Closed camsjams closed 3 years ago
HI @zetlen that sounds fine - I was aware of this behavior and it can lead to confusion.
One alternative and simple solution I had thought of was to instead create a numeric hash for the domain using a simple hash algorithm like:
const numericHash = (str) => {
let hash = 5381;
let i = str.length;
while (i) {
hash = hash * 33 ^ str.charCodeAt(--i);
}
return hash >>> 0;
};
And then passing the array into there like:
// user passes in this list
const domains = [
'localhost',
'local.api.example.com',
'local.example.com',
'local.auth.example.com'
].sort().join('');
// if domains.length = 1, we can just use first domain
const stableDomain = domains.length === 1 ? domains[0] : 'san-'+ numericHash(domains);
// later on
pathForDomain(stableDomain);
So the arrays of domains > 1 would beget a name like san-976193852
stableDomain
could be used in the pathForDomain
, and would be a lot less invasive in terms of changes and maintenance.
@camsjams That would work too; the worst part about it would be that we would never detect when the requested domains are a strict subset.
If I went:
devcert.certificateFor(['addams.family', 'pugsley.addams.family'])
And then later:
devcert.certificateFor(['pugsley.addams.family'])
It would generate two certificates, when it could easily return the first cert. Fewer certificates is better for a number of reasons, but given the likely patterns of use, this might not be a big deal.
I should clarify, @camsjams: can you think of a simple way to avoid the issue I mentioned above? If not, then you can make the changes you suggested and I'll merge them, then open the redundancy issue as another ticket.
As part of the process of converting to a stable hash, it could filter out subset domains.
So a list like:
const domains = [
'eddie.munster',
'addams.family',
'pugsley.addams.family',
'gomez.addams.family'
];
could be filtered down to :
const domains = [
'eddie.munster',
'addams.family'
];
Just for the sake of the hashing of names for folder use.
That's a great plan. Let's do that.
Sounds great - working on it and should have by end of week as part of my work stream. Thanks!
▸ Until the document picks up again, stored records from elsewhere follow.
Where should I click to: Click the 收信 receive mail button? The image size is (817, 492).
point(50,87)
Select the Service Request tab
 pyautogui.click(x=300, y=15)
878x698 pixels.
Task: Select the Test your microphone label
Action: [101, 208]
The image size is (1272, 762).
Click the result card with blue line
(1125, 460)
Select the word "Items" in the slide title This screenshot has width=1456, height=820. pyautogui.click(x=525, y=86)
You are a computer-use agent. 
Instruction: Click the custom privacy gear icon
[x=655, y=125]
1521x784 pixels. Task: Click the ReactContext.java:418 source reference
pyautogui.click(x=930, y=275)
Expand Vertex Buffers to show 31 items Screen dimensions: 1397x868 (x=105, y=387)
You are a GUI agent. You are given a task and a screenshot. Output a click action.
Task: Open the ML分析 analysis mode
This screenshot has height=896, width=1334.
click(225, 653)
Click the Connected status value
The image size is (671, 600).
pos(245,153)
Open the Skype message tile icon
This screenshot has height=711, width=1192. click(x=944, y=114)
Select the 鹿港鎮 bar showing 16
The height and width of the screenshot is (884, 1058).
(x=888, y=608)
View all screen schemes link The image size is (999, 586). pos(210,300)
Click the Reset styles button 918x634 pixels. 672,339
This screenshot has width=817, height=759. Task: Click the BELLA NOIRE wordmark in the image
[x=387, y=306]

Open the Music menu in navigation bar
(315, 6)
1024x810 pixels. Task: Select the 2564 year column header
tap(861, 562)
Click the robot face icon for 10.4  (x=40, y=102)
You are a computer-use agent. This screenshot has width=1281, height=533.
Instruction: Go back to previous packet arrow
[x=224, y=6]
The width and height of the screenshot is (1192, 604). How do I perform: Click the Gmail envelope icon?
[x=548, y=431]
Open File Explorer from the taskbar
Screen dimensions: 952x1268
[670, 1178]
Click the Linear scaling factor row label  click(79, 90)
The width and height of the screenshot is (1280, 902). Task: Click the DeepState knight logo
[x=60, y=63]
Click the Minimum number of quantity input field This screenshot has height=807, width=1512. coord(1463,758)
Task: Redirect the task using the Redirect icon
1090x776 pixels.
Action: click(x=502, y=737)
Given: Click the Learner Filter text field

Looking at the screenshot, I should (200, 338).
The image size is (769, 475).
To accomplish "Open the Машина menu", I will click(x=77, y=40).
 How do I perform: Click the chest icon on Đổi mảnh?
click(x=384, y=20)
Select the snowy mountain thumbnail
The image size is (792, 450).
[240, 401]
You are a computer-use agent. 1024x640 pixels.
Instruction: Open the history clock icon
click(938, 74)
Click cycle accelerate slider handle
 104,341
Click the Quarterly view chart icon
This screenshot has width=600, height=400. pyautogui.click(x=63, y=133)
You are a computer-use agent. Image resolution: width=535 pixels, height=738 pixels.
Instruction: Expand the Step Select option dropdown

OK @zetlen I've updated to add the features we've discussed. Locally I wrote some unit tests but this repo doesn't have any place for it, so I didn't commit them.
@zetlen Is this still a feature that is desired? The code is complete and ready for review.
I do see that a recent update has created a merge conflict - I'd be happy to merge master into my code and fix conflict if this feature branch is something that will get used.
Hi! I was recently looking at using devcert but unfortunately couldn't because I needed multiple SAN. If this is included I'd definitely use it
@camsjams This PR looks amazing, I believe that the feature could help many people (me included). @zetlen What else needs to be done? Can I help?
I had updated the PR per the requested changes, and then master had some updates that created the merge conflict. We've just been using my fork of this for our team: https://github.com/camsjams/devcert
I am able to remerge this back in if this is still a desired feature.
@camsjams we would appreciate it greatly if you could find the time to remerge it back. Thanks!
@amiryonatan Yes I can merge, test, and update this week
@amiryonatan @zetlen @ranyitz This is remerged - sorry had some personal life things come up, so had to put aside for a bit.
I've remerged and tested, and adjusted my code to work with the updated validation that caused the original merge conflicts.
If at all useful BTW, you can temporarily clone my repo and
npm install
npm run build
san.js
)node san.js
const fs = require('fs');
const devcert = require('./dist');
function main(mode = 0) {
console.log('mode:', mode);
switch (mode) {
case 0:
console.log('generating');
return devcert.certificateFor([
'localhost',
'local.api.example.com',
'local.cms.example.com',
'local.example.com'
])
.then(({key, cert}) => {
fs.writeFileSync('./tls.key', key);
fs.writeFileSync('./tls.cert', cert);
return;
})
.catch((error) => {
console.log('error', error);
});
case 1:
console.log('listing');
console.log(devcert.configuredDomains());
break;
case 2:
console.log('removing');
return devcert.removeDomain([
'localhost',
'local.api.example.com',
'local.cms.example.com',
'local.example.com'
]);
}
}
// update the argument to run each command to confirm that this works
main(0);
@camsjams looks like it works as expected, thank you very much! @davewasmer @zetlen is there anything else necessary in order to merge this PR onto master? Thanks!
@Js-Brecht are you able to assist here plz? all changes were fixed.
I would love to; this PR looks good. Unfortunately, I don’t have write access. @zetlen is the one to ask. I guess he must be pretty busy if he hasn’t noticed the recent pings yet.
+1. I'd really love to see this ship!
@Js-Brecht are you able to assist please?
@amiryonatan look up a couple comments ☝️
my bad, wanted to tag @zetlen. @zetlen will you please look into this?